THIRUVNANTHAPURAM:
Even as Kerala’s fight against COVID-19 has been receiving global appreciation, the state seems to be on its way to create a new model in tackling emerging challenges posed by the arrival of Non Resident Keralites and others from within the country and abroad.
Messages galore in the social media expressing happiness after their return to “safe Kerala.” Take, for instance, Deepshikha Nagar. Back in Thiruvananthapuram where she is on a two-week home quarantine, she had moved in from Bengaluru last week when the Karnataka capital was a red-zone city. “Officials from the local panchayat came to our home and explained us the meaning of the quarantine. Yesterday, the counsellor came along with few other members and gave us some Ayurvedic medicines to help build immunity,” notes Deepshikha, originally from Allahabad in Uttar Pradesh, in a Facebook post.
“Today, we got a call from mental and social department asking us if the quarantine is causing us any stress,” she adds. “All these people have been extremely polite and very supportive. Hats off to the Kerala model!” Equally grateful is Veena Mani, a young teacher who returned to Kerala from Chennai where she teaches in a college. Veena did know the essentiality of the pass she carried as a passenger set to enter Kerala from neighbouring Tamil Nadu, but she had little inkling about the warm and dignified conduct that awaited her from officials at the border.
“The care and precautions our multiple teams take are beyond my words,” says the Assistant Professor in English, specially mentioning the services of staffers with the departments of Health, Forest, Motor Vehicles and Fire besides workers with Kudumbashree and ASHA. “They treated us with dignity. All of them wore gloves and masks (I am not taking this for granted because this is NOT how things are everywhere). Doctors gave us detailed instructions,” Veena points out in a Facebook post.
On reaching home, Veena is equally impressed with the administration’s keenness about her health. “I wholly trust this government’s decisions in managing this crisis,” says her message. The ‘Kerala model’ of health system, which has earned a new round of plaudits from across the globe, involves voluntary workers as well when it comes to the fight against the coronavirus.
Jeril Jose, who recently returned from Oman where he works with a travel consortium, was pleasantly surprised when he learned that some of the masked men aiding him during quarantine were actually not professionals but selfless volunteers. In a video interaction, Jeril talks to his helpers at a hospital in Aluva not far from Kochi’s international airport. And gets bowled over by the response by a volunteer: “We know there’s the risk of us catching the virus. In that case, we’ll also go on quarantine, what else! But till that, none can stop us from working.”
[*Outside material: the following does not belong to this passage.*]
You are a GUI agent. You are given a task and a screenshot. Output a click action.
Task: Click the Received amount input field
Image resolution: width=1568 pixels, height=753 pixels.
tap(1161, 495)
Shilpa Chandran, a non-resident Keralite, is effusive in her praise of the state government for helping her ageing parents currently stuck in Atlanta where they are on an extended visa. Since medicines are expensive in the US, Shilpa’s family wrote to the Kerala government about depleting stock of medicines for her father who had undergone a heart surgery at Kochi in September last year.
The day after the email was sent, Chief Minister Pinarayi Vijayan highlighted the issues faced by NRI parents and seniors and that he was looking into the issue. At the evening press conference, “he also announced that he was going to put in a personal request to the Prime Minister’s Office to ease the rules to send/courier medications outside India!” notes a grateful Shilpa. “In a week, the CMO announced immediate restart of the courier services and fast-track shipment of medicines to NRI seniors!” Without delay, the medicines arrived at Shilpa’s brothers home where the parents were staying.
For those back in Kerala, too, the tenderness quotient in the healthcare is striking. As Siddharth, who is on a month’s quarantine after travelling from Bengaluru to Kerala in the last week of March, recalls, “The Health Department and the police reached out to me once every two days to ensure that I was doing alright physically and emotionally.”
The official guidelines for the returnees to Kerala, while giving health tips and suggesting institutional quarantine if home facilities don’t meet the stipulations, remind the reader with its bottom line: “The government is with you.”